Task details: Copy out the lines of the material below exactly, from the line with "The height and width of the screenshot is (875, 1435)." to the line with "The height and width of the screenshot is (608, 1085).", both included.

Exercise material section start

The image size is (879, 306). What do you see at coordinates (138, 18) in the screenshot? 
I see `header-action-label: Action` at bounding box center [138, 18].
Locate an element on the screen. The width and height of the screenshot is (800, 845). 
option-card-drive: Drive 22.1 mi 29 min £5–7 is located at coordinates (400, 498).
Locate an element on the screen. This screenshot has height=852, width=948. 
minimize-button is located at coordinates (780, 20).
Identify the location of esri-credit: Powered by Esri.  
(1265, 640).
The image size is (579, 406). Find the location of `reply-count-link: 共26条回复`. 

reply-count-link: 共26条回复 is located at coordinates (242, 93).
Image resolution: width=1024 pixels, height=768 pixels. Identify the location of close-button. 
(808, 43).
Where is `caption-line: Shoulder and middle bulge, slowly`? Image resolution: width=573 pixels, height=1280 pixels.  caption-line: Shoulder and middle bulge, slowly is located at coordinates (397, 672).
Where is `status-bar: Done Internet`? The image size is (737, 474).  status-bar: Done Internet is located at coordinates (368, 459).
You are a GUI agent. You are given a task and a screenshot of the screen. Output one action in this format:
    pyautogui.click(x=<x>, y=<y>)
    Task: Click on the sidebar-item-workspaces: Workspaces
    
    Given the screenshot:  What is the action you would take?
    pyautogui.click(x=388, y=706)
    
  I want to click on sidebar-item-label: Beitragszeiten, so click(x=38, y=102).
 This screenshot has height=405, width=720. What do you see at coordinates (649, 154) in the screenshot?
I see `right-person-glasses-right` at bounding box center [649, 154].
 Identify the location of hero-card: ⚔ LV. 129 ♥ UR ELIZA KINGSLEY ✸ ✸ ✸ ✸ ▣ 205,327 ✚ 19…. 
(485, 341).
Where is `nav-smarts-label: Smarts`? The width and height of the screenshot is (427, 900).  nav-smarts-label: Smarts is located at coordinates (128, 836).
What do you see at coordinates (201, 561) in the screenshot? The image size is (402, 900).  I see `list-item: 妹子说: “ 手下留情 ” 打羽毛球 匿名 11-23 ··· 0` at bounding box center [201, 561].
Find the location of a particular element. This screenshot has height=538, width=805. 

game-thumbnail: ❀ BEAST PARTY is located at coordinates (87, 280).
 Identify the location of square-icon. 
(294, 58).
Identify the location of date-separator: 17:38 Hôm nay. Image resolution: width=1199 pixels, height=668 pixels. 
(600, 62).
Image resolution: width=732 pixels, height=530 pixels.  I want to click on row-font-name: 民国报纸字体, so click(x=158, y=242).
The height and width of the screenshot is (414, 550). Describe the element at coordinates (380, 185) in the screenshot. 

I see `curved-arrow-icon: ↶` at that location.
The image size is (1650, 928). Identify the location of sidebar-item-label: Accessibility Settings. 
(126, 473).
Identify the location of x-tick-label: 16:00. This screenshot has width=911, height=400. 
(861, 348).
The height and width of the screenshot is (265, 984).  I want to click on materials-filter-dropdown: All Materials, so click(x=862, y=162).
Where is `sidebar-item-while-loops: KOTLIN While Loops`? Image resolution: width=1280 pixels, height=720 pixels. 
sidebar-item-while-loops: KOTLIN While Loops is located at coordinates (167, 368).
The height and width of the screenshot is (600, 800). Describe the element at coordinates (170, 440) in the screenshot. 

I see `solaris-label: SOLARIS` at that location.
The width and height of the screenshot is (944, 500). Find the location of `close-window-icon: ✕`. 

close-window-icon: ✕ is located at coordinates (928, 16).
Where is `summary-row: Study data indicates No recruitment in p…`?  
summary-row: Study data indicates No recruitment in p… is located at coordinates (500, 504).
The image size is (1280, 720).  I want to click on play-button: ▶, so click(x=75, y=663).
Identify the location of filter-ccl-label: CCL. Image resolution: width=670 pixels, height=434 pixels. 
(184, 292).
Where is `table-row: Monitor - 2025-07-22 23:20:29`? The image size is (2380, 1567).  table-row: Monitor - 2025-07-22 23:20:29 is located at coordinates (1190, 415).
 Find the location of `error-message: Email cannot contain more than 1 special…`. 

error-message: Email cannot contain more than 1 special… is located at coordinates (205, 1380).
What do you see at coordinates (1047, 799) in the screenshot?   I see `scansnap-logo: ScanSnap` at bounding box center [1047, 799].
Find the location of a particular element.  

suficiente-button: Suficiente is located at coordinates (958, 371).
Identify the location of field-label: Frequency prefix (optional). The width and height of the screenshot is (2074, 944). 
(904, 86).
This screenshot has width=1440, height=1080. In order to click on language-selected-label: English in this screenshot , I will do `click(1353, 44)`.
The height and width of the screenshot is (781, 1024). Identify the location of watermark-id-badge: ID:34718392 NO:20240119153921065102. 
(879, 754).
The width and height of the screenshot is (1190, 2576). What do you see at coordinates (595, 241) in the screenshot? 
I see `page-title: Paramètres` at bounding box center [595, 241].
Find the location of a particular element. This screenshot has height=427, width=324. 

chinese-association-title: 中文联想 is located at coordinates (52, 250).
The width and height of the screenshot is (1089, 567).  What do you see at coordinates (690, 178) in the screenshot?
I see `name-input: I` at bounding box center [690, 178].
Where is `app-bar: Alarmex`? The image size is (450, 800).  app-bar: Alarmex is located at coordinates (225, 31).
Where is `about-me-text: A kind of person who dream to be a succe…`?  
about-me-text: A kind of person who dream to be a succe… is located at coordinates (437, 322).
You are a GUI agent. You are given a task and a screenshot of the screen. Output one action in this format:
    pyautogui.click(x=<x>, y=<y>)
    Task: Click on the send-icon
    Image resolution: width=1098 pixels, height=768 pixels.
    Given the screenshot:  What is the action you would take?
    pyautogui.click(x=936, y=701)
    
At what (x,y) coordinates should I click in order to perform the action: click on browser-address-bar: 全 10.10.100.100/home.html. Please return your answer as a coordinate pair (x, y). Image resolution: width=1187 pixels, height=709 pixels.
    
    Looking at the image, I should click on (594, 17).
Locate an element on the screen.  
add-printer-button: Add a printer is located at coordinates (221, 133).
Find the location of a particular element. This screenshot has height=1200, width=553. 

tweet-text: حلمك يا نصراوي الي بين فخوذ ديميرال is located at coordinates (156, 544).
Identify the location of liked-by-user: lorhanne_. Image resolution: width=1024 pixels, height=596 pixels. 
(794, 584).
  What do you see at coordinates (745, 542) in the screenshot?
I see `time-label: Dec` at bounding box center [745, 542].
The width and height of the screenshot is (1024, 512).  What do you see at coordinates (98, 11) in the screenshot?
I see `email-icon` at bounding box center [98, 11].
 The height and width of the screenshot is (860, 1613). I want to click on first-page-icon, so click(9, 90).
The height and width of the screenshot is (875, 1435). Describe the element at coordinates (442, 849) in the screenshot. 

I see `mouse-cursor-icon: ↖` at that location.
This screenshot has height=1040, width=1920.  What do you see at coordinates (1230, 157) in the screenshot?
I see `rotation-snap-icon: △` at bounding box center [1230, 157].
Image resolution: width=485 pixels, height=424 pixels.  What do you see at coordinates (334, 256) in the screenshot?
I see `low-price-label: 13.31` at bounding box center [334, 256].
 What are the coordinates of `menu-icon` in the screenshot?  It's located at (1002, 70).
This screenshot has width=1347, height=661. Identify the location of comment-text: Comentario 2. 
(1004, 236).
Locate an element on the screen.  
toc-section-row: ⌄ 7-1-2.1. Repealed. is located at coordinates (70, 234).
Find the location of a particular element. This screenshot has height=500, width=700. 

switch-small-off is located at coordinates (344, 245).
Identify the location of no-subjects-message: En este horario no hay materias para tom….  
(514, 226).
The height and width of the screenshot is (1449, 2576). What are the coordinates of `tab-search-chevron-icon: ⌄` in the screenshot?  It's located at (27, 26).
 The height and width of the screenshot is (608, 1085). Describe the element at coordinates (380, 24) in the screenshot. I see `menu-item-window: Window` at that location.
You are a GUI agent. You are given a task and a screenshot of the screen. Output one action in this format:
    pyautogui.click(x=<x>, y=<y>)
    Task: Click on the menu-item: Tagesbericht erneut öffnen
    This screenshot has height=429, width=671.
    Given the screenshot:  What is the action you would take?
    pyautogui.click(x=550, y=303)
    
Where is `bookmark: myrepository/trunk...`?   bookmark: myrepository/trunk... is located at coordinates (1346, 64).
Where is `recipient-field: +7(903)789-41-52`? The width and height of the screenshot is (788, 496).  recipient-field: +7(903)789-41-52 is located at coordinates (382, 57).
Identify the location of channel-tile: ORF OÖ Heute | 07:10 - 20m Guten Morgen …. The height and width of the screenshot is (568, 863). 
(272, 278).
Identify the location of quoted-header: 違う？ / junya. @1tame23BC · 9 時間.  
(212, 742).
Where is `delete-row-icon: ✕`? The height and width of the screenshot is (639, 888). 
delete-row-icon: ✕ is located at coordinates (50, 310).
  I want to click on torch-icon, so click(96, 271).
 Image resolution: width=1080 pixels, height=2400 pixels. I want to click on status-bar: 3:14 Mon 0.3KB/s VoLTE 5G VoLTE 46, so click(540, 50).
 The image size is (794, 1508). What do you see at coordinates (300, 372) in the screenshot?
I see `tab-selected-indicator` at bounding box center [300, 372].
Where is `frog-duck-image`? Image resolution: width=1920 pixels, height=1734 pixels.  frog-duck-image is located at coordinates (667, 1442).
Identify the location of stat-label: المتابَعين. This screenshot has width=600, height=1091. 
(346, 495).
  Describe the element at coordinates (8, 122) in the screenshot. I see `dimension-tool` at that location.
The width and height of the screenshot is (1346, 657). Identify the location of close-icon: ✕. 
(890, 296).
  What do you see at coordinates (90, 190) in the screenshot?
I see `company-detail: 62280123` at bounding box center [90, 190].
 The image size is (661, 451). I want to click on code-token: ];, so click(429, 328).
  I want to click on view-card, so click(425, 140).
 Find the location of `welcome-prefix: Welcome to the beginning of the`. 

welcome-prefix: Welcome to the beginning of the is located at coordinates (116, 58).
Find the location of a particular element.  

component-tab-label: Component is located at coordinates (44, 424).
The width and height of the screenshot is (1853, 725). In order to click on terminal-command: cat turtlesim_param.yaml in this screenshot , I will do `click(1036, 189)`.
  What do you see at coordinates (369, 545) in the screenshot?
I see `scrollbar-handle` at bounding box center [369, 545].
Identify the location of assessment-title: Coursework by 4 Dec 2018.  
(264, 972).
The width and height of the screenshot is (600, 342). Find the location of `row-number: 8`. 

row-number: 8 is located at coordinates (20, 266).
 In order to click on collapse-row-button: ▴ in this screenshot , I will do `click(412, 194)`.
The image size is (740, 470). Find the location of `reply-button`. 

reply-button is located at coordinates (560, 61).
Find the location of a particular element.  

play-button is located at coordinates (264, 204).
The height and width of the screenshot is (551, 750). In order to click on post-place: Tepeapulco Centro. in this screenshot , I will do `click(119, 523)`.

Exercise material section end

Output for this task:
The height and width of the screenshot is (875, 1435). Describe the element at coordinates (442, 849) in the screenshot. 

I see `mouse-cursor-icon: ↖` at that location.
This screenshot has height=1040, width=1920.  What do you see at coordinates (1230, 157) in the screenshot?
I see `rotation-snap-icon: △` at bounding box center [1230, 157].
Image resolution: width=485 pixels, height=424 pixels.  What do you see at coordinates (334, 256) in the screenshot?
I see `low-price-label: 13.31` at bounding box center [334, 256].
 What are the coordinates of `menu-icon` in the screenshot?  It's located at (1002, 70).
This screenshot has width=1347, height=661. Identify the location of comment-text: Comentario 2. 
(1004, 236).
Locate an element on the screen.  
toc-section-row: ⌄ 7-1-2.1. Repealed. is located at coordinates (70, 234).
Find the location of a particular element. This screenshot has height=500, width=700. 

switch-small-off is located at coordinates (344, 245).
Identify the location of no-subjects-message: En este horario no hay materias para tom….  
(514, 226).
The height and width of the screenshot is (1449, 2576). What are the coordinates of `tab-search-chevron-icon: ⌄` in the screenshot?  It's located at (27, 26).
 The height and width of the screenshot is (608, 1085). Describe the element at coordinates (380, 24) in the screenshot. I see `menu-item-window: Window` at that location.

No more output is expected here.